Like some other banks, BBRI also reported an increase in NPLs in 2Q10, with NPLs from the medium segment posted its highest rate since 2006. Despite that, we still expect BBRI to perform well with ROAE is expected to reach 29.0% in 2010 and 32.8% in 2011, respectively, thanks to its over 50% exposure to lower-risk NPLs and concerted efforts to deal with outstanding NPL. Maintain buy.
Problems in loans to medium segment… BBRI’s NPL from the medium segment increased to 14.9% at end Jun10, the highest NPLs among the segments and the highest NPLs recorded since 2006. Our talk with management highlighted the possibility of rising NPLs on the possible relapse in restructured loans.

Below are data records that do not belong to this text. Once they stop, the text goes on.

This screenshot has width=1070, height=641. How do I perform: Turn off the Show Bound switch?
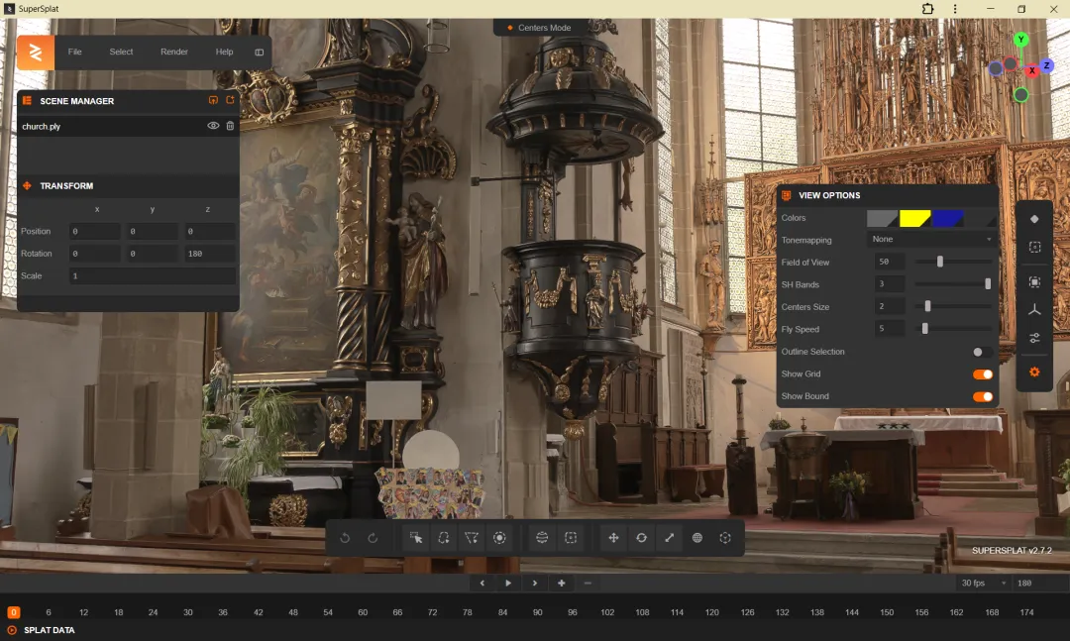coord(983,396)
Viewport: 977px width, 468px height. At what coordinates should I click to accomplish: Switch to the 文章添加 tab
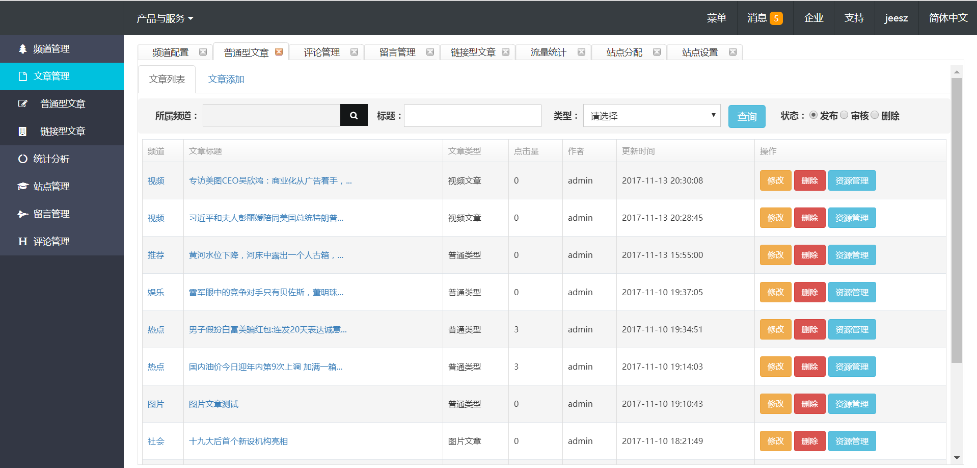[x=226, y=80]
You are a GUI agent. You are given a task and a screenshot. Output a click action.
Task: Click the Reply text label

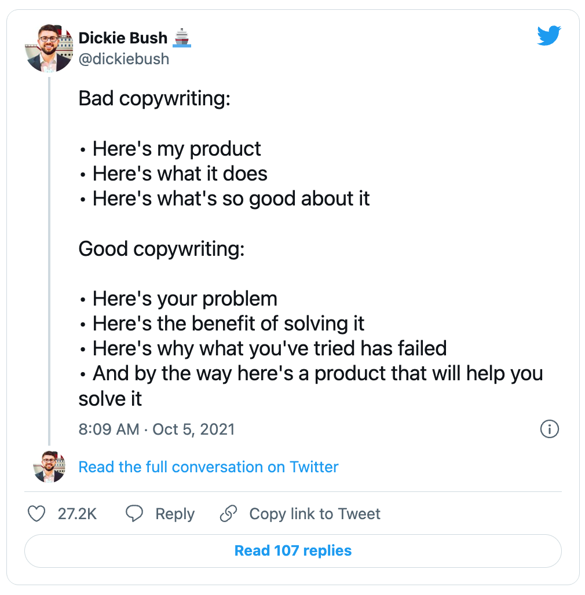(175, 514)
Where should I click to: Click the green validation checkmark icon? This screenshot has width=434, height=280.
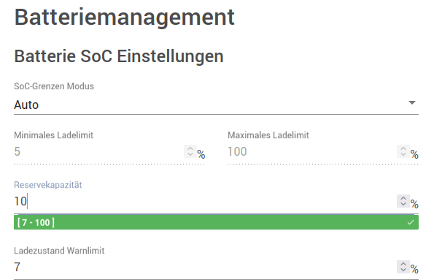tap(411, 222)
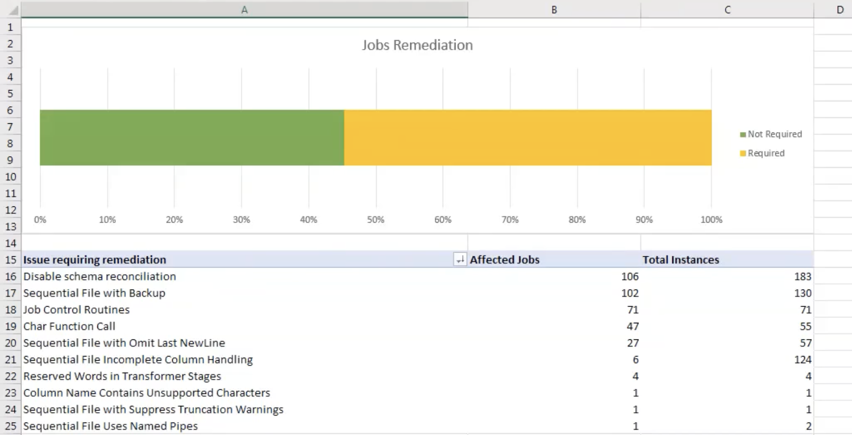Click the Disable schema reconciliation cell
The height and width of the screenshot is (435, 852).
[x=100, y=277]
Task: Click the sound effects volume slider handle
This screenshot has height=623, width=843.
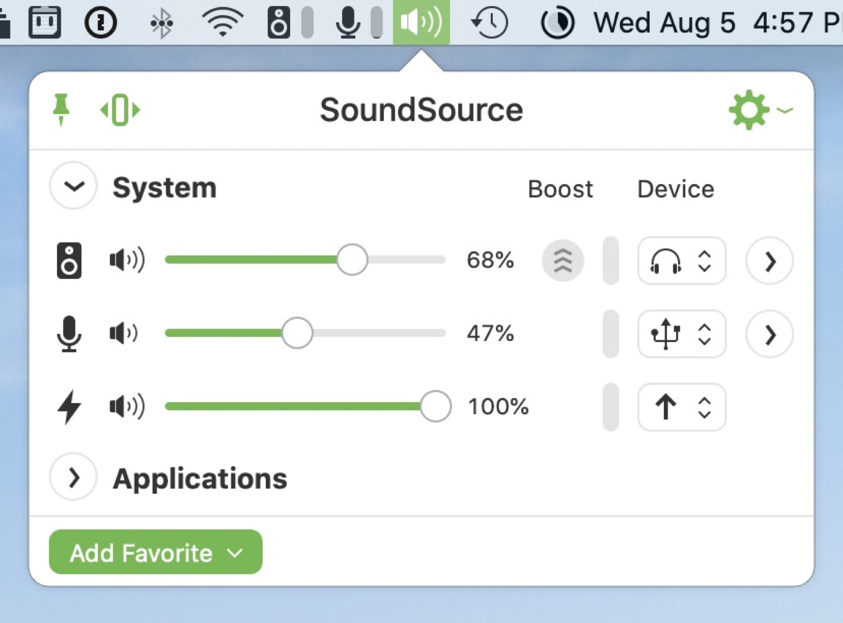Action: (436, 407)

… yet action plan is quite clear. However, the bank has disclosed a clear action plan to deal with this issue. Around 32.3% of the NPLs from medium segment (or equivalent to Rp734b) has been restructured and 59.6% (or around Rp1.4tn) will go for settlement (i.e through auction). The bank expects NPL from this segment to fall below 10% by the end of this year.
What is the positive catalyst? BBRI still recorded strong loan growth of 8.6% qoq in 2Q10, thus bringing total loan growth to 24.0% yoy. Micro loans posted the highest growth of 29.2% yoy, followed by small consumer loans of 26.6% yoy. Please note that the 76.3% of the bank’s consumer loans are in the form of salary-based lending, which is relatively secure as more than 50% of them are loaned to civil servants (and employees of state owned companies). Coupled with exposure to SOE which is also secure, in our view, we arrived at 52.3% of total loans with lower risk of NPL at end Jun10, an improvement from 48.4% at end Jun09.
Maintain a buy. Even though NPL showed an increase in 2Q10, we still like the bank for it still delivered high NIM (=9.4% in 1H10) and high ROAE (=30.5% in 1H10). Coupled with the bank’s serious effort to deal with NPLs, this high profitability should help the bank dealing with possible rising NPLs in the future. Despite that, we slightly adjusted our earning forecast for the bank to take into account the 1H10 results, particularly higher than expected provisioning expenses. ! Yet, we maintain our target price at Rp12,000/share, hence our buy call on the counter.